_TÂCHES À RÉALISER_
1. Selon l'extrait source, à quelle date la Commission d'organisation du culte musulman se réunit-elle à l'hôtel de Beauvau ?
2. Recopiez fidèlement le passage de l'extrait source qui s'ouvre sur les mots « Comment les islamistes » et se clôt sur « éditions Albin Michel. ».

_EXTRAIT SOURCE_
####

Comment les islamistes attaquent la France
Enquête Anecdotes à faire frémir, rapports secrets et confidences décryptées, Christophe Deloire, journaliste au Point, et Christophe Dubois, grand reporter au Parisien, racontent, au gré de scènes inédites, les coulisses de la guerre des islamistes contre la République et la propagation du « fascisme vert ». Extraits de « Les islamistes sont déjà là » qui paraît le 26 août aux éditions Albin Michel.
EXTRAITS
Prière, Place Beauvau
La Commission d'organisation du culte musulman se réunit le 22 novembre 2000, dans la salle 1 bis de l'hôtel de Beauvau. Un responsable de la composante la plus importante des notables musulmans, l'Union des organisations islamiques de France (UOIF), Boubaker el-Hadj Amor, se met à genoux en direction de La Mecque et prie comme à la mosquée. Le conseiller du ministre, Alain Billon, ne l'en empêche pas. Alors que la réunion touche à sa fin, vers 18 heures, il proteste enfin : « Je voudrais faire un rappel à l'ordre, un rappel à l'ordre extrêmement sérieux. » [...]
« Monsieur, votre prière tout à l'heure dans ce lieu même était inconvenante. Ce fait ne doit plus se reproduire. Si je ne vous ai pas interrompu, c'est par courtoisie. » Le secrétaire général de l'UOIF, Fouad Alaoui, n'apprécie guère le rappel à l'ordre. Il défend son camarade : « Nous sommes dans une période de l'année où il y a interférence de prières, de temps de prières qui nous sont obligatoires. »
Si l'administration ne cède pas, Alaoui menace de sortir et d'aller faire les prières ailleurs. Mais alors cela perturbera tout le processus de négociation. Boubaker el-Hadj Amor réclame la parole avec insistance : « Je quitte l'université à midi pour prendre mon train à 12 h 25 afin d'honorer cette réunion et d'être à l'heure. Il se trouve que nous avons, comme dit le frère, des prières à des heures fixes. Soit on accepte que l'on fasse ces prières ici, soit on décrète des demi-heures d'arrêt et je les ferai sur le trottoir, je pense que cela ne posera aucun problème, je ne pense pas que les flics vont m'arrêter. » A son tour, le président de la séance précédente, Mohamed Boukhima-Moussaoui, justifie ses actes : « Les fonctionnaires de l'administration n'ont pas participé, et pour cause peut-être, à cette fatiha [prière]. Ce n'est donc nullement du prosélytisme, loin s'en faut, loin s'en faut. » Il ajoute un « second point », sur les prières : « Les prières ont été régulièrement pratiquées dans cette salle au vu et au su de tout le monde : aucune réflexion n'avait été faite auparavant. » L'argument porte. Alain Billon en reste bouche bée. L'islam des orthodoxes vient de remporter une victoire.

####

_MATÉRIEL FOURNI_
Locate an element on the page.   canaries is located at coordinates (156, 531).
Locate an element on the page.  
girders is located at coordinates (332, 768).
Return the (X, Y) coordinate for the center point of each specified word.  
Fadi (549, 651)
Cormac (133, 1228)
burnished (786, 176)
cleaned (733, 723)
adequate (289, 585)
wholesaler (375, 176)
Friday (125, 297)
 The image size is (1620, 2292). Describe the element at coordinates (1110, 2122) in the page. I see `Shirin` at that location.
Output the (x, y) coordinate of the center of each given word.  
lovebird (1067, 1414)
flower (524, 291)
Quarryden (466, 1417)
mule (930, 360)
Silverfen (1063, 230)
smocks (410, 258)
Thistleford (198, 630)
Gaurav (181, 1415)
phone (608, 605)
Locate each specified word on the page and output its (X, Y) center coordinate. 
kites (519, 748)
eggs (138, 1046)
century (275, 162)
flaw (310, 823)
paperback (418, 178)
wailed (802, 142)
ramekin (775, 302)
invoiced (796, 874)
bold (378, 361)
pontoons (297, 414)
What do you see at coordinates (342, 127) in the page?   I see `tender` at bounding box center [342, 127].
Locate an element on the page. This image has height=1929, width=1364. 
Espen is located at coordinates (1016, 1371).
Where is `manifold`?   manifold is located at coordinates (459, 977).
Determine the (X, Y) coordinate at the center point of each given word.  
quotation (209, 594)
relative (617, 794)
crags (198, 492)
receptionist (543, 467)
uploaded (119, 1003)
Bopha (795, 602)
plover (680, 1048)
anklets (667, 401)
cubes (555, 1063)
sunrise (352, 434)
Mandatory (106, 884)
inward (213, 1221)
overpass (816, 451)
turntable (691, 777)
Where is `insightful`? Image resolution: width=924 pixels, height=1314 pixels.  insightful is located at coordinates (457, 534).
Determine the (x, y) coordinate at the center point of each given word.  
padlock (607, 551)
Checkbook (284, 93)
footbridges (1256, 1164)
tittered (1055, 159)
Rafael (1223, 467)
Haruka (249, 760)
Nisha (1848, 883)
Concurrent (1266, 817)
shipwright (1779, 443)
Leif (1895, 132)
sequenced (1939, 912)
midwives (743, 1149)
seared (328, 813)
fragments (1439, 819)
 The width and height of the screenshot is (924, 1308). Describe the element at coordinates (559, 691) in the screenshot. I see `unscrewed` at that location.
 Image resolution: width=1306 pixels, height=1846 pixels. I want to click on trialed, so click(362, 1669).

####

_TÂCHES RÉSOLUES_
1. Le 22 novembre 2000.

2.
Comment les islamistes attaquent la France
Enquête Anecdotes à faire frémir, rapports secrets et confidences décryptées, Christophe Deloire, journaliste au Point, et Christophe Dubois, grand reporter au Parisien, racontent, au gré de scènes inédites, les coulisses de la guerre des islamistes contre la République et la propagation du « fascisme vert ». Extraits de « Les islamistes sont déjà là » qui paraît le 26 août aux éditions Albin Michel.